Oysa bugün Türkiye Cumhuriyeti devleti bir bütündür. Bütün illeri eşit haklara sahiptir. Her ilde hükümetin bir valisi bulunur, muhtelif bakanlıkların daireleri bulunur. Her ilin türlü konulardaki ihtiyaçlarını tespit etmekle görevli müfettişler, memurlar olur. Bir ilin seçimde şu veya bu partiye oy vermiş olması, hükümetin, mahallî idarenin, o ildeki sorumluluğundan, ödevlerinden hiçbir şey eksiltmez.
Kars halkı da, Demokrat Partiye oy vermiş bir ilin halkı kadar, bu memleketin esenliği, güvenliği için çalışmakta, vergi ödemekte, askerlik ödevini yapmaktadır. Karslının ödediği vergide, Demokrat Partiye oy vermiş illerin halkının hakkı, Karslının hakkından daha çok olamaz. Madem ki külfetlerde eşitlik vardır, nimetlerde de eşitlik olmalıdır!
Ama belli ki Bay Adnan Menderes böyle şeyleri anlıyıbilecek, teslim edebilecek zihniyette bir kimse değildir. Parti menfaatleri, belli ki Bay Menderes'in gözünde memeket işlerinden daha büyük yer tutmakta, kendi gururunun tatmini, vatandaş ihtiyaçlarının tatmininden daha önde gelmektedir.

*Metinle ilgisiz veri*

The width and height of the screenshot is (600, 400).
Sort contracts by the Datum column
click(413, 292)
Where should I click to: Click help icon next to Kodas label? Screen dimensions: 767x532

Öyle olduğu için de Karslılara, hiç çekinmeden, kendisine büsbütün küseceklerini, büsbütün kötü not vereceklerini bile akıl edemeden,
Meclise muhalif milletvekilleri gönderirseniz, hele bir de o muhalif milletvekilleri bana kul köle olmazlar, Mecliste beni tenkide, denetlemeğe kalkışırlalrsa, Demokrat Parti iktidarından hiç bir hizmet bekemeyiniz!.. mânasına gelir sözler söyliyebilmektedir.
Bu şekilde düşündüğünü, memleket idaresi konusunda kafasının ancak bu şekilde işleyebileceğini fütursuzca açığa vuran bir kimseye, memleket idaresinin daha fazla emanet edilip edilemiyeceği artık seçmenin bileceği iştir.